Mais j’ai tenté le tout pour le tout, j’ai tendu la bouche vers toi et ta réponse a été au-delà de mes espérances. À moins que je me fasse des idées, mais je ne le crois pas, puisque tu as récidivé à ta propre initiative en bas des marches.
Voilà où nous en sommes, très cher cousin.
Pour que ce soit bien clair, je tiens quand même à te préciser que je suis d’emblée d’accord pour tout. Un cinq à sept entre deux portes, une nuit torride dans un hôtel, chez toi ou chez moi, pour une seule fois ou pour toute la vie ; ton choix sera le mien, je ne peux pas te dire mieux.
Mais je ne veux surtout rien t’imposer. Tu dois me trouver fort peu à ton goût et déjà regretter nos embrassades. Alors, ne te crois surtout pas obligé de faire quoi que ce soit avec moi. Si tu ne veux plus me revoir, je le comprendrai aussi.
À toi de décider. Fais selon ton bon plaisir !
Marie-Laure.
J’ai relu cette missive une bonne dizaine de fois et ça m’a laissé sur le cul. Incapable de rappeler ma cousine, incapable même de laisser un SMS en réponse. J’ai préféré faire l’autruche et m’endormir pour oublier. Je me suis réveillé en nage au beau milieu de la nuit. « Purée, je suis un vrai connard, dans quel état elle doit être la pauvre ! », me suis-je lamenté. Mais mon absence de réponse était, en soi, déjà une réponse, et je savais pertinemment qu’elle devait être infiniment déçue.
Alors j’ai tapé « Quand est-ce que l’on se revoit ? » sur mon portable, mais n’ai pas envoyé le message ; puis j’ai tapé « Je préfère que l’on en reste là » sur mon portable, mais n’ai pas appuyé non plus sur l’icône d’envoi.

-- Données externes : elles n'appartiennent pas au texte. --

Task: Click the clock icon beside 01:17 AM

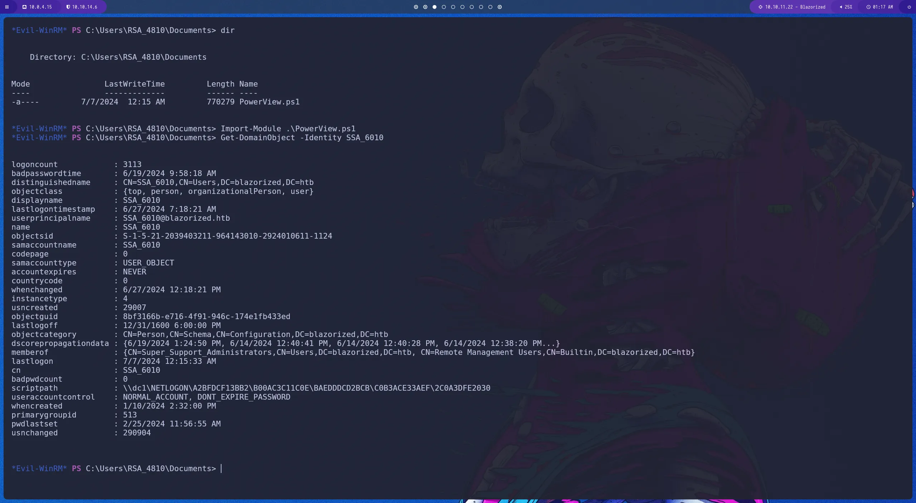Action: [x=868, y=7]
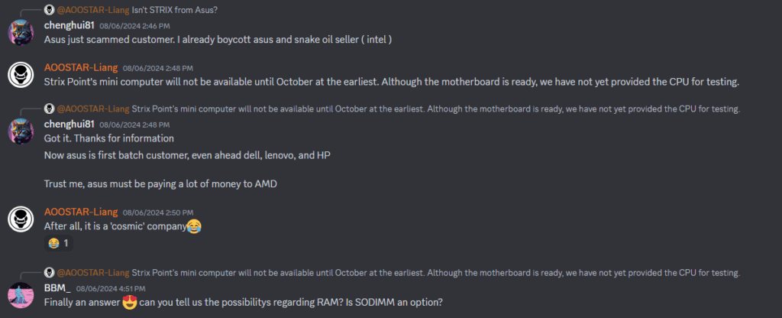Toggle the laughing emoji reaction with count 1
Viewport: 782px width, 318px height.
(58, 243)
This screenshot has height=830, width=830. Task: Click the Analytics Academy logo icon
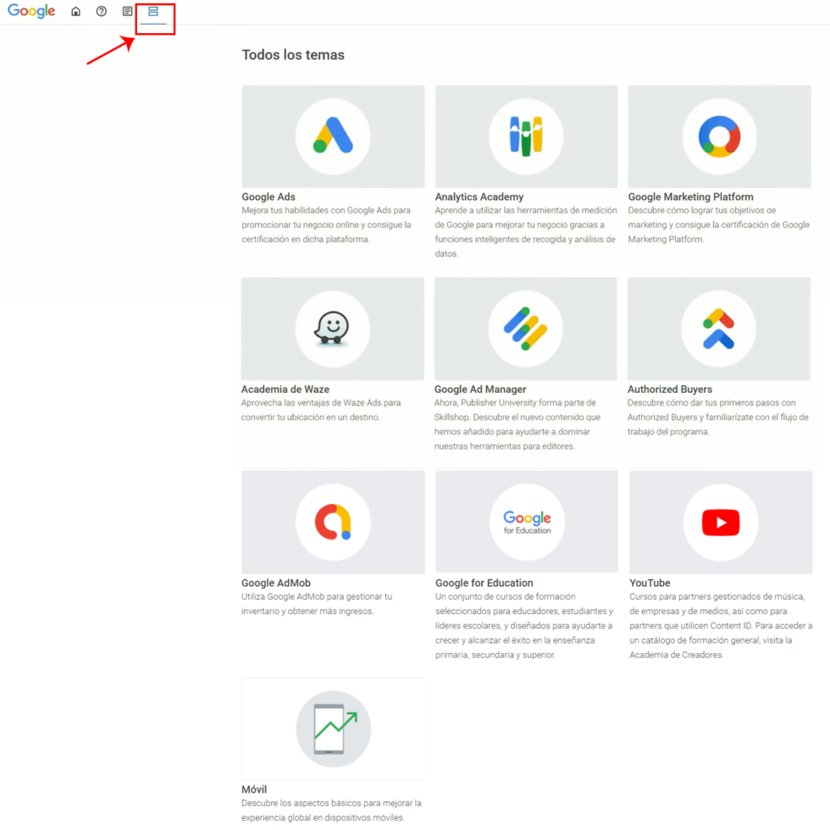coord(526,136)
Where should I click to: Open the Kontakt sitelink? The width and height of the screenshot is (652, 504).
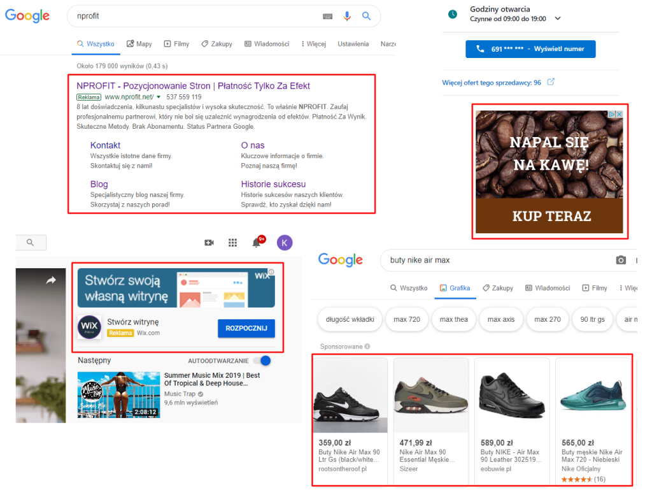click(x=105, y=145)
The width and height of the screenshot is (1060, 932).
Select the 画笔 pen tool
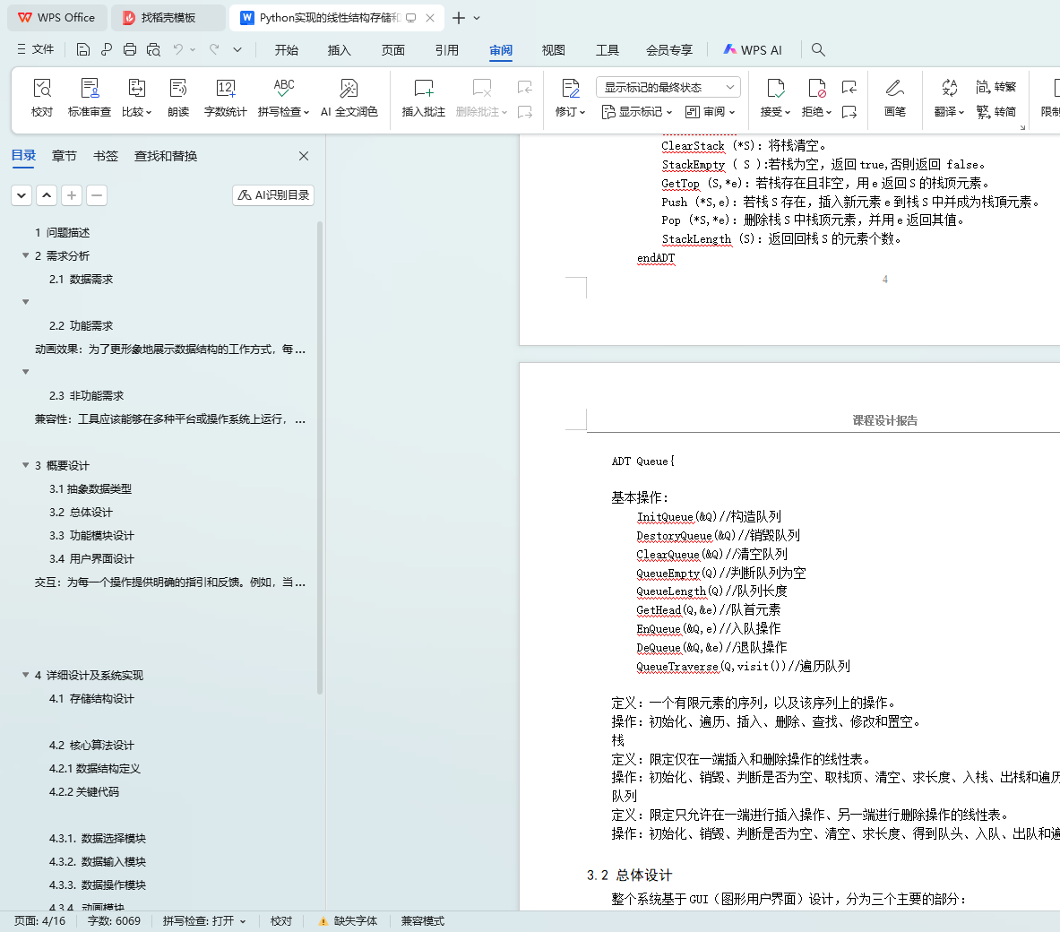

J’ai fait mille tentatives avortées tout au cours de la nuit, brinquebalant entre le « Je t’aime » et le « Je crois que tu te fais des idées », je me sentais désespérément vide. Alors, à quoi bon ? Je me sentais complètement minable.
Au petit matin, je me suis douché et suis reparti travailler, comme si de rien n’était.
Nous ne nous sommes plus jamais reparlés, Marie-Laure et moi. Mais, quand ces souvenirs remontent à la surface, je prends conscience que j’ai perdu toute estime de moi. J’avoue que je suis vraiment très lâche, je mérite de vieillir seul et sans amour.